● Task to complete:
Reproduce the full listing that appears beneath this instruction exactly.
==*==
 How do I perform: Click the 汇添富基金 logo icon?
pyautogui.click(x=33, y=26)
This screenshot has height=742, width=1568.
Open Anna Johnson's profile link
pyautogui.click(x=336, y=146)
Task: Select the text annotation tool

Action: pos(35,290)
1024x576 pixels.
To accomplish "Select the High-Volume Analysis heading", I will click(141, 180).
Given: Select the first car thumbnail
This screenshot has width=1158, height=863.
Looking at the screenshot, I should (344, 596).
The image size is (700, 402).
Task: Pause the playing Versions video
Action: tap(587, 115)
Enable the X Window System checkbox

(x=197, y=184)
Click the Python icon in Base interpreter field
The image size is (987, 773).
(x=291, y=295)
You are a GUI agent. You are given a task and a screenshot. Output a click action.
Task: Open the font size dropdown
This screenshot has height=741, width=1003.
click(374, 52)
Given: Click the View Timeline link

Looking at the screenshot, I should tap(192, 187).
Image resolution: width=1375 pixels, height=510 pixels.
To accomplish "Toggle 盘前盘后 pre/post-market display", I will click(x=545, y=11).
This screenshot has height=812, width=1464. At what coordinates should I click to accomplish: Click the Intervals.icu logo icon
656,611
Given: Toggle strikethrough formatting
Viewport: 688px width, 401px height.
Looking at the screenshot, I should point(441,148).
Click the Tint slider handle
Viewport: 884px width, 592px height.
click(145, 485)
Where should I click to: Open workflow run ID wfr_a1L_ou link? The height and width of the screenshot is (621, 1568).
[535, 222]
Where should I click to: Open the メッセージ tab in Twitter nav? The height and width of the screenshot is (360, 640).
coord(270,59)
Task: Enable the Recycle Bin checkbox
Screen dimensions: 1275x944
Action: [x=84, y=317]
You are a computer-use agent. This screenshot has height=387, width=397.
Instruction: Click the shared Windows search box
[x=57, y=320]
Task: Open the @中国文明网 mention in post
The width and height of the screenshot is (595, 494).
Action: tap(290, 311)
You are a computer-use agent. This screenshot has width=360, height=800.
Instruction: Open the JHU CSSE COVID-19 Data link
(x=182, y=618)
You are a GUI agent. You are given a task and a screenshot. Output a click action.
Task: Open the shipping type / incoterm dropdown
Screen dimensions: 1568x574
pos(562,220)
==*==
● Result:
 How do I perform: Click the 汇添富基金 logo icon?
pyautogui.click(x=33, y=26)
This screenshot has height=742, width=1568.
Open Anna Johnson's profile link
pyautogui.click(x=336, y=146)
Task: Select the text annotation tool

Action: pos(35,290)
1024x576 pixels.
To accomplish "Select the High-Volume Analysis heading", I will click(141, 180).
Given: Select the first car thumbnail
This screenshot has width=1158, height=863.
Looking at the screenshot, I should (344, 596).
The image size is (700, 402).
Task: Pause the playing Versions video
Action: tap(587, 115)
Enable the X Window System checkbox

(x=197, y=184)
Click the Python icon in Base interpreter field
The image size is (987, 773).
(x=291, y=295)
You are a GUI agent. You are given a task and a screenshot. Output a click action.
Task: Open the font size dropdown
This screenshot has height=741, width=1003.
click(374, 52)
Given: Click the View Timeline link

Looking at the screenshot, I should tap(192, 187).
Image resolution: width=1375 pixels, height=510 pixels.
To accomplish "Toggle 盘前盘后 pre/post-market display", I will click(x=545, y=11).
This screenshot has height=812, width=1464. At what coordinates should I click to accomplish: Click the Intervals.icu logo icon
656,611
Given: Toggle strikethrough formatting
Viewport: 688px width, 401px height.
Looking at the screenshot, I should point(441,148).
Click the Tint slider handle
Viewport: 884px width, 592px height.
click(145, 485)
Where should I click to: Open workflow run ID wfr_a1L_ou link? The height and width of the screenshot is (621, 1568).
[535, 222]
Where should I click to: Open the メッセージ tab in Twitter nav? The height and width of the screenshot is (360, 640).
coord(270,59)
Task: Enable the Recycle Bin checkbox
Screen dimensions: 1275x944
Action: [x=84, y=317]
You are a computer-use agent. This screenshot has height=387, width=397.
Instruction: Click the shared Windows search box
[x=57, y=320]
Task: Open the @中国文明网 mention in post
The width and height of the screenshot is (595, 494).
Action: tap(290, 311)
You are a computer-use agent. This screenshot has width=360, height=800.
Instruction: Open the JHU CSSE COVID-19 Data link
(x=182, y=618)
You are a GUI agent. You are given a task and a screenshot. Output a click action.
Task: Open the shipping type / incoterm dropdown
Screen dimensions: 1568x574
pos(562,220)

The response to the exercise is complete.